> [EXERCISE TASK A]
Check each statement against the Klein–Gordon passage. For each one, answer yes or no and quote the deciding words of the passage exactly.
(i) The equation was first established by W. Gordon.
(ii) Using the Klein–Gordon equation as a relativistic quantum equation proved possible in quantum mechanics.
(iii) The Klein–Gordon equation has constant coefficients.
++++ SOURCE PASSAGE
Latest revision as of 22:14, 5 June 2020


The relativistically-invariant quantum equation describing spinless scalar or pseudo-scalar particles, for example, $ \pi $-, and $ K $- mesons. The equation was established by O. Klein [1] and somewhat later by V.A. Fock [V.A. Fok] as a wave equation under the conditions of cyclicity in the fifth coordinate and was shortly afterwards deduced by several authors (for example, W. Gordon [2]) without this requirement on the fifth coordinate.

The subsequent application of the Klein–Gordon equation as a relativistic quantum equation proved possible in quantum field theory but not in quantum mechanics. In [3] an interpretation of the Klein–Gordon equation was given as an equation for fields of particles of zero spin. The Klein–Gordon equation is applied in the description of $ \pi $- mesons and corresponding fields; it plays the role of one of the fundamental equations of quantum field theory.

The Klein–Gordon equation is a linear homogeneous second-order partial differential equation with constant coefficients:

$$ \tag{1 } \left ( \frac{\partial ^ {2} }{\partial x ^ {2} } + \frac{\partial ^ {2} }{\partial y ^ {2} } + \frac{\partial ^ {2} }{\partial z ^ {2} } - \frac{\partial ^ {2} }{c ^ {2} \partial t ^ {2} } - \mu ^ {2} \right ) \phi = 0 , $$

where $ \phi ( \mathbf x , t ) $ is a (pseudo-) scalar function, in the general case — complex, $ \mu = m c / \hbar $ and $ m $ is the rest mass of the particle. If $ \phi $ is a real function, then the Klein–Gordon equation describes neutral (pseudo-) scalar particles, while when $ \phi $ is complex it describes charged particles.
++++++++
++++ STORED DATA
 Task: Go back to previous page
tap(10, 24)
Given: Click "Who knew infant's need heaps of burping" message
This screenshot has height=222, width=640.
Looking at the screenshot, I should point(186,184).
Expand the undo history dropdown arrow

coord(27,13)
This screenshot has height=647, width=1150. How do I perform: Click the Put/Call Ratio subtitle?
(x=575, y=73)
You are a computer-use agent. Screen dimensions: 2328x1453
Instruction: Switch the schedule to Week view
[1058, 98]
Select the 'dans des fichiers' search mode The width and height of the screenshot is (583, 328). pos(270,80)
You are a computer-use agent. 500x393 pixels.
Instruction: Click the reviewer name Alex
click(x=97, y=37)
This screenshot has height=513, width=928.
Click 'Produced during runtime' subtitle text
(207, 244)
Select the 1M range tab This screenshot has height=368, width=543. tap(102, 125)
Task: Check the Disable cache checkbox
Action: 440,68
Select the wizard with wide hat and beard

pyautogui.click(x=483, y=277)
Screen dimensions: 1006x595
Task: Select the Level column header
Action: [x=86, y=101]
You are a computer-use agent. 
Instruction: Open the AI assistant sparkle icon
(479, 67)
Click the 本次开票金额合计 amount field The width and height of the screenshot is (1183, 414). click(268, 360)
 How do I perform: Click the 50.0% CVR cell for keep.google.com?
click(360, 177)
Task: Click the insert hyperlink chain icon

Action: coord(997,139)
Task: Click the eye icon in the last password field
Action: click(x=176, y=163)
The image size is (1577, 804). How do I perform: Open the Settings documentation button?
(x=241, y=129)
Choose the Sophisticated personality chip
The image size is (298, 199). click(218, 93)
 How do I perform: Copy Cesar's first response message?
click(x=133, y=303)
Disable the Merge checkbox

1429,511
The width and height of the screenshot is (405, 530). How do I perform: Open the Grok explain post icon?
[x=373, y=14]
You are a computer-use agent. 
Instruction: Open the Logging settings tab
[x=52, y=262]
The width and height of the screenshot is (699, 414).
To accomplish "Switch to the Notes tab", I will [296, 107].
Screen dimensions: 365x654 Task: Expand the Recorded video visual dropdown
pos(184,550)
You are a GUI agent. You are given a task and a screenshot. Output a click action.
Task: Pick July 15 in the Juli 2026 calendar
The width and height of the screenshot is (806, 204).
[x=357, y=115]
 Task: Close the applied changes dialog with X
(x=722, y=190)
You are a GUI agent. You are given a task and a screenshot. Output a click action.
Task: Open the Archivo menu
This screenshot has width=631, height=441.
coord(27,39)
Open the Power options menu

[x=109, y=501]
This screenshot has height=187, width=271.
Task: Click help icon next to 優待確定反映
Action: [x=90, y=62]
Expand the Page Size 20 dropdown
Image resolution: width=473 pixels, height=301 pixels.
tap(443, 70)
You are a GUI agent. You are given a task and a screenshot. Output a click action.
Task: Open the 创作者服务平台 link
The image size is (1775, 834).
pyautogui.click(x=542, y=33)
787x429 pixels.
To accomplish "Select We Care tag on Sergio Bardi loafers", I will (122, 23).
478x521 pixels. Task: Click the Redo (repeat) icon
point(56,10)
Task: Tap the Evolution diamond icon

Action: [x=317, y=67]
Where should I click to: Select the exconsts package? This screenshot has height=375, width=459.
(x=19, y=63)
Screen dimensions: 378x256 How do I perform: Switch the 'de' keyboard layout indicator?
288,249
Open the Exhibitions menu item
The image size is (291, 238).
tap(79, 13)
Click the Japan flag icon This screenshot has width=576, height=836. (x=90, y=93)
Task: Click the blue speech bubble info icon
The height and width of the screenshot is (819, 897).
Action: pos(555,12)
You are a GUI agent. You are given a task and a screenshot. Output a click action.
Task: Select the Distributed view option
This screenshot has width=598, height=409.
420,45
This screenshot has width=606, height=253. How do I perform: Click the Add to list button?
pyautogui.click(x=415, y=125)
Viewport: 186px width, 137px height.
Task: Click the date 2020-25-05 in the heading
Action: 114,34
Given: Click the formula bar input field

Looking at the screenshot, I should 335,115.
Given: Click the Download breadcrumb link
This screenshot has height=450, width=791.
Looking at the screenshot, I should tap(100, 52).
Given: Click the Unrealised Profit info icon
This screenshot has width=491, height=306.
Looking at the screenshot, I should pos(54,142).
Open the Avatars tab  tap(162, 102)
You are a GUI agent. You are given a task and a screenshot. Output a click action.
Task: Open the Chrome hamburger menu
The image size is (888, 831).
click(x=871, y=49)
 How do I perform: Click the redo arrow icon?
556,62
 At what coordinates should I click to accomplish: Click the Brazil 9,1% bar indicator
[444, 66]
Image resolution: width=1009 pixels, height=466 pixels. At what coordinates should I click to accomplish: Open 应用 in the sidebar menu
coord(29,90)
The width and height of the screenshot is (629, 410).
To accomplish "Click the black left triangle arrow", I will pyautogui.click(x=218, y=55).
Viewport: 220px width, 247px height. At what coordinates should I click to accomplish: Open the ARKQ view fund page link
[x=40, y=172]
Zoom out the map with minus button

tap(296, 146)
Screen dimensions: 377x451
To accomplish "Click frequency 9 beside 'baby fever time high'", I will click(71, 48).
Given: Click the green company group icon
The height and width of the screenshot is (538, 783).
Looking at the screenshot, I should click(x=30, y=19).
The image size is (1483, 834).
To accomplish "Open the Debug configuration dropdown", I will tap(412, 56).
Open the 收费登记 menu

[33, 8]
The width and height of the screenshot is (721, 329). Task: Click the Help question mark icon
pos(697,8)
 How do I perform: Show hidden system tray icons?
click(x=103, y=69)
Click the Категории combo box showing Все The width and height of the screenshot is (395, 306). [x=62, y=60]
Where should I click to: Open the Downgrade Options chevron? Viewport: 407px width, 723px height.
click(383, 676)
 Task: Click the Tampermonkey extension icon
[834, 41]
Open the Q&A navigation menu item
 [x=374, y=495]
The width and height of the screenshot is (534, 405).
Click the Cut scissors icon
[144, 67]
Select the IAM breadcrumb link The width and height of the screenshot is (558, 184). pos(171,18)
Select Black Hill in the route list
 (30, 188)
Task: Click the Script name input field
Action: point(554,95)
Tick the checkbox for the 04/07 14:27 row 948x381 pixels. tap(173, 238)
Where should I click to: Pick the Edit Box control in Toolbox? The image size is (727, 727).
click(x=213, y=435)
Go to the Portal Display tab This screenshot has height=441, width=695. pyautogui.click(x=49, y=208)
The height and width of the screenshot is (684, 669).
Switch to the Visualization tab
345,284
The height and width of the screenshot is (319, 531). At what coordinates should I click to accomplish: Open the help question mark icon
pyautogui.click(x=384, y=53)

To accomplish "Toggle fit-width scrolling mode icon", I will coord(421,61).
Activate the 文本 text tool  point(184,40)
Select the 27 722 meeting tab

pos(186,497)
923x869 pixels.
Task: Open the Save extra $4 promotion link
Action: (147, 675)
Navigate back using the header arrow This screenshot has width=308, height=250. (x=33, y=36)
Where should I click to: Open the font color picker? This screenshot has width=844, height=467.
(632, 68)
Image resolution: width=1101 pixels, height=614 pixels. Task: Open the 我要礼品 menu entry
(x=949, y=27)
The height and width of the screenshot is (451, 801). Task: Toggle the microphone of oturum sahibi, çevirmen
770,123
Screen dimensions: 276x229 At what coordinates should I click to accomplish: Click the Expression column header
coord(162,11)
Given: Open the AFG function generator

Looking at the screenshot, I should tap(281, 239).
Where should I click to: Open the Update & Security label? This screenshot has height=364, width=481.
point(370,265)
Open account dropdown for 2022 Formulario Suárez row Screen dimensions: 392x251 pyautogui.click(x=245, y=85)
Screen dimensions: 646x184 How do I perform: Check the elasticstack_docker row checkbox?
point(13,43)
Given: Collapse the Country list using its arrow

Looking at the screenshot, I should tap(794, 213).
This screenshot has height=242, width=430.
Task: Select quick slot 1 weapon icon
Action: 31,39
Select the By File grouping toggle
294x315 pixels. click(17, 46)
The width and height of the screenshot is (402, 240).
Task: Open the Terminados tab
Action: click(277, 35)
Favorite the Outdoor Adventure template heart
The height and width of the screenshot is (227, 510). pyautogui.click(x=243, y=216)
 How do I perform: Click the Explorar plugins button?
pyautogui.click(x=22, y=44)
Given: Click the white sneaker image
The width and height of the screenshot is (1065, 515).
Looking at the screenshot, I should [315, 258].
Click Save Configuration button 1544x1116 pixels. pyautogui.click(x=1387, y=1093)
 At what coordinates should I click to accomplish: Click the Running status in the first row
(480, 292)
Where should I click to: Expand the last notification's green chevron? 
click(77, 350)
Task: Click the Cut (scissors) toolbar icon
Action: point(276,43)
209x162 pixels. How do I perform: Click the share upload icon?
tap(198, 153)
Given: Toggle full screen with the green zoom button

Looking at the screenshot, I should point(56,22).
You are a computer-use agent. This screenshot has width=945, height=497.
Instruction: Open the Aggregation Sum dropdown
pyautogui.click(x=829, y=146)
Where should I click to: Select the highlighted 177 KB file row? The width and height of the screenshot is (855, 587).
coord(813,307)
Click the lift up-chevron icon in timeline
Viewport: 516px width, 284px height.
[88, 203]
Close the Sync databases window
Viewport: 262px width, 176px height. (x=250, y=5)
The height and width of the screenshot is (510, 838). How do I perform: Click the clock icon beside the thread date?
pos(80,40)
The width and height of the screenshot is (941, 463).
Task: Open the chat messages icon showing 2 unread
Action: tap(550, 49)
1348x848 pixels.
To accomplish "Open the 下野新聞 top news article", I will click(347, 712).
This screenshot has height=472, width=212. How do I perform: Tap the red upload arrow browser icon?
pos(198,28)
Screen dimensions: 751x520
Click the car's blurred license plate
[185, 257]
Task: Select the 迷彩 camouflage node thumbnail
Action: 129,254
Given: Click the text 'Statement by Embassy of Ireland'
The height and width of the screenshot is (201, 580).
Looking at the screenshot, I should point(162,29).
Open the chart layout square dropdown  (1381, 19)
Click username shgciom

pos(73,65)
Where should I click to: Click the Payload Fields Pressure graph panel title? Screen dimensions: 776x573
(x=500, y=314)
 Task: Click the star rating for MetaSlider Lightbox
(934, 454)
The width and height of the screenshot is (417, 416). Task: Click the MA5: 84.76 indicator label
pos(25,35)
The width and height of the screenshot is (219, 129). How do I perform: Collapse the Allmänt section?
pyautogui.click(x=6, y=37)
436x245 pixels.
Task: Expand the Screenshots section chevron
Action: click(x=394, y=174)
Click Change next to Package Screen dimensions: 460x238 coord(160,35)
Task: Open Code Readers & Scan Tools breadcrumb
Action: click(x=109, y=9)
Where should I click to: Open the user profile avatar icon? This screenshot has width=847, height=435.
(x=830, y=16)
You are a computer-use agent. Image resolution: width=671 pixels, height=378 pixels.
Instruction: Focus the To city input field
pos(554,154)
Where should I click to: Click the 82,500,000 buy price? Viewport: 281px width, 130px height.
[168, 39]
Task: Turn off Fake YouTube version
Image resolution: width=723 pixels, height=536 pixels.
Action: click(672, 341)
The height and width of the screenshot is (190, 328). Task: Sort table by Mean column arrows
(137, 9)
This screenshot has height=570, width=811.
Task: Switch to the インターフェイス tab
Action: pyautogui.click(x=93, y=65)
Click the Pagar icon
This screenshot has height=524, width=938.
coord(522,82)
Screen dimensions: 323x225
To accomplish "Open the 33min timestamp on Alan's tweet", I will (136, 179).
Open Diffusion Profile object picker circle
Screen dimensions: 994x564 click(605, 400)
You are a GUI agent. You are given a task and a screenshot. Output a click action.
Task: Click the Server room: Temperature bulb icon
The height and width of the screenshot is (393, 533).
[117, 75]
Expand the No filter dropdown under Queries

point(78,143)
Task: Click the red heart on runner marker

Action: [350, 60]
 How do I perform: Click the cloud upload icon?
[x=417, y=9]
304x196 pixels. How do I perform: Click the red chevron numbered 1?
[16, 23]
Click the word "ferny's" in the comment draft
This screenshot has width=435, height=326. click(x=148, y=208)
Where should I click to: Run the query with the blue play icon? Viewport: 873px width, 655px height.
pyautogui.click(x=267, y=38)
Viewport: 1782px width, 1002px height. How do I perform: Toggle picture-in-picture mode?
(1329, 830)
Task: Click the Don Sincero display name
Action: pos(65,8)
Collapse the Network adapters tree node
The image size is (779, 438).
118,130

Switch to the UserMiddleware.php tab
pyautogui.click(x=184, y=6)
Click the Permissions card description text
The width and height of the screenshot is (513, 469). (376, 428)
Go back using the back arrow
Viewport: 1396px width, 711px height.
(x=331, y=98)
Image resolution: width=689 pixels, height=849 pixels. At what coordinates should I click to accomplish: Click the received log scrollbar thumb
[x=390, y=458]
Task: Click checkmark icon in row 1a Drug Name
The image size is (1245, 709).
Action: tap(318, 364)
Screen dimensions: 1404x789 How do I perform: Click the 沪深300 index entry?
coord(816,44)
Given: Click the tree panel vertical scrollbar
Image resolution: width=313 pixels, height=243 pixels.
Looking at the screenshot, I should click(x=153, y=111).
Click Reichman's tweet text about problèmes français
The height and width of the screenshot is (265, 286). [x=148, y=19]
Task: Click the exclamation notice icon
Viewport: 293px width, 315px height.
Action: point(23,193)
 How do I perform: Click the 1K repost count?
++++++++
> [EXERCISE TASK B]
Rewrite the records starting at their first line and ending at the line with "Action: 440,68". Replace "Instruction" with "Command" and change nothing else.

> [COMPLETE ANSWER A]
(i) No: "The equation was established by O. Klein [1] and somewhat later by V.A. Fock [V.A. Fok]"
(ii) No: "proved possible in quantum field theory but not in quantum mechanics"
(iii) Yes: "a linear homogeneous second-order partial differential equation with constant coefficients"

> [COMPLETE ANSWER B]
 Task: Go back to previous page
tap(10, 24)
Given: Click "Who knew infant's need heaps of burping" message
This screenshot has height=222, width=640.
Looking at the screenshot, I should point(186,184).
Expand the undo history dropdown arrow

coord(27,13)
This screenshot has height=647, width=1150. How do I perform: Click the Put/Call Ratio subtitle?
(x=575, y=73)
You are a computer-use agent. Screen dimensions: 2328x1453
Command: Switch the schedule to Week view
[1058, 98]
Select the 'dans des fichiers' search mode The width and height of the screenshot is (583, 328). pos(270,80)
You are a computer-use agent. 500x393 pixels.
Command: Click the reviewer name Alex
click(x=97, y=37)
This screenshot has height=513, width=928.
Click 'Produced during runtime' subtitle text
(207, 244)
Select the 1M range tab This screenshot has height=368, width=543. tap(102, 125)
Task: Check the Disable cache checkbox
Action: 440,68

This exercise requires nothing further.